I have survived the anger of another 8 year old. And I feel like I've been through a wringer! I don't know - I don't know what I should have done initially, how can I help this girl understand and see her behavior? Maybe it's not possible and not necessary. Maybe it's just something she'll grow out of. Maybe the only safe way to do it is through modeling. And then again maybe my example had nothing to do with it, maybe she was just primed to blow - an argument at home, or in school, or some other reason she was feeling particularly sensitive. That's the thing with kids, you just never know...

Tuesday, February 12, 2008

Brrrr!!

It is bitterly cold here and it always amazes me how little kids seem to be immune to the cold! I'm sure not! And yet my kids are running around with practically no clothes on (every day we argue about putting coats on, I insist they do and ultimately persevere, but 5 minutes after they get outside the coats are strewn on the ground...sigh...).

Just another one of those mysteries about kids!

Monday, February 11, 2008

Back from Vacation

So I have taken a short a hiatus from posting while the school has been closed for a quick vacation, but it is Monday morning and we are back in the swing of things!

I had really hoped the weekend away from the classroom would recharge my batteries and it definitely has...using all the patience I can muster is very impotant and a few days away from my kids definitely helps me do that.

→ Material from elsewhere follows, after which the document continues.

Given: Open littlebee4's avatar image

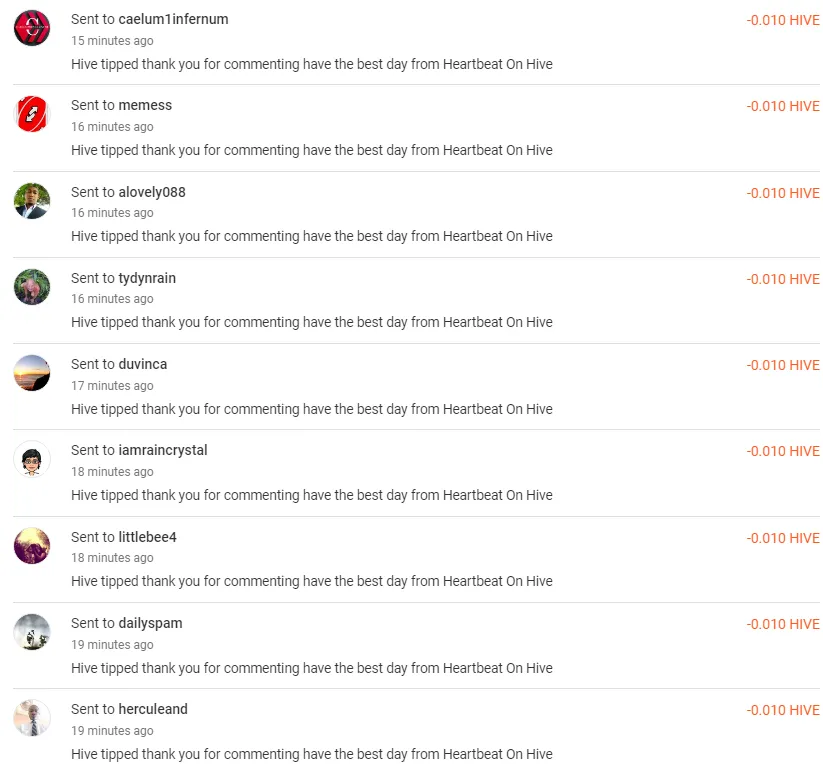Looking at the screenshot, I should (x=32, y=546).
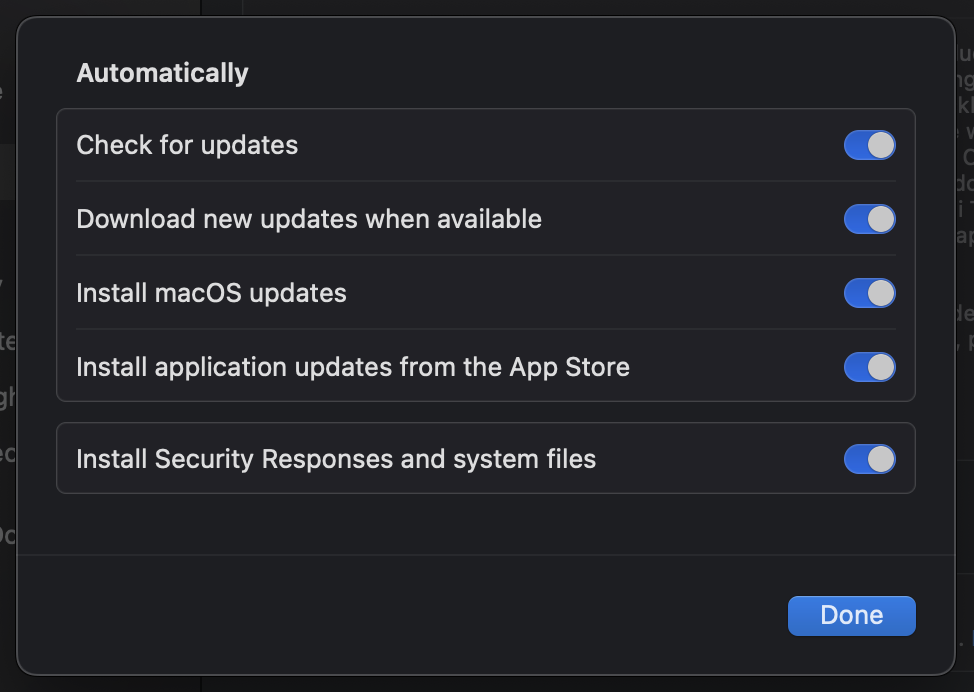This screenshot has height=692, width=974.
Task: Toggle Install macOS updates switch off
Action: (x=868, y=293)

For example, this morning I made my peace with AM and her cursive - regardless of whether her difficulty following the cursive pattern is a form of dyslexia or a form of attention-seeking behavior, I have decided that it is more important to let her make her letters however she wants and reinforce her accomplishments, than to make both of us frustrated by going over and over them. I think especially with something like cursive where it's not essential that she get it perfect it is more important that she feel good about herself and her abilities then that she makes the letters in the right order. We can save the frustratingly slow repetition for math where it is absolutely essential. And if it is just an attention-seeking behavior, if I don't focus on it, she may simply stop doing it.

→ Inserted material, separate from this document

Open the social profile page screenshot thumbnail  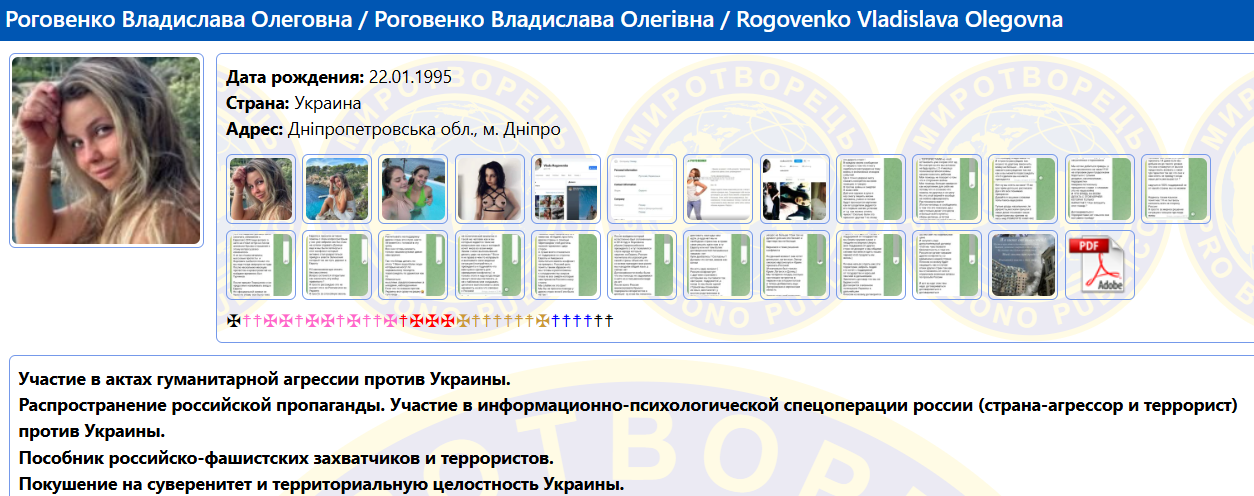tap(565, 189)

We'll see how it goes! Oh the trail and error of teaching!

Sunday, February 3, 2008

This article on online schooling is really interesting - I had no idea it was so popular. As an elementary teacher, I wonder about taking elementary school online because I think one of the most important parts of elementary school is the socialisation.

But I wonder, if online school becomes more popular, maybe we'll see a rise in education or teaching "consultants" who come into people's homes and lead their children through online education. I wonder if that's one solution to underpaid teachers - allow parents to pay individuals as much as they think their children's education is worth. Ideally, the more qualified and the best teachers will be paid more.

However, having just watched The Nanny Diaries, I wonder about the actual effectiveness of a system like that. Given the portrayal of the treatment of New York nannies, I hesitate to suggest subjecting already overworked and undervalued teachers to such a system! I think M's observation in an earlier post is quite correct - the parents who pay for or monitor their child's education are not the ones directly benefiting from the teaching.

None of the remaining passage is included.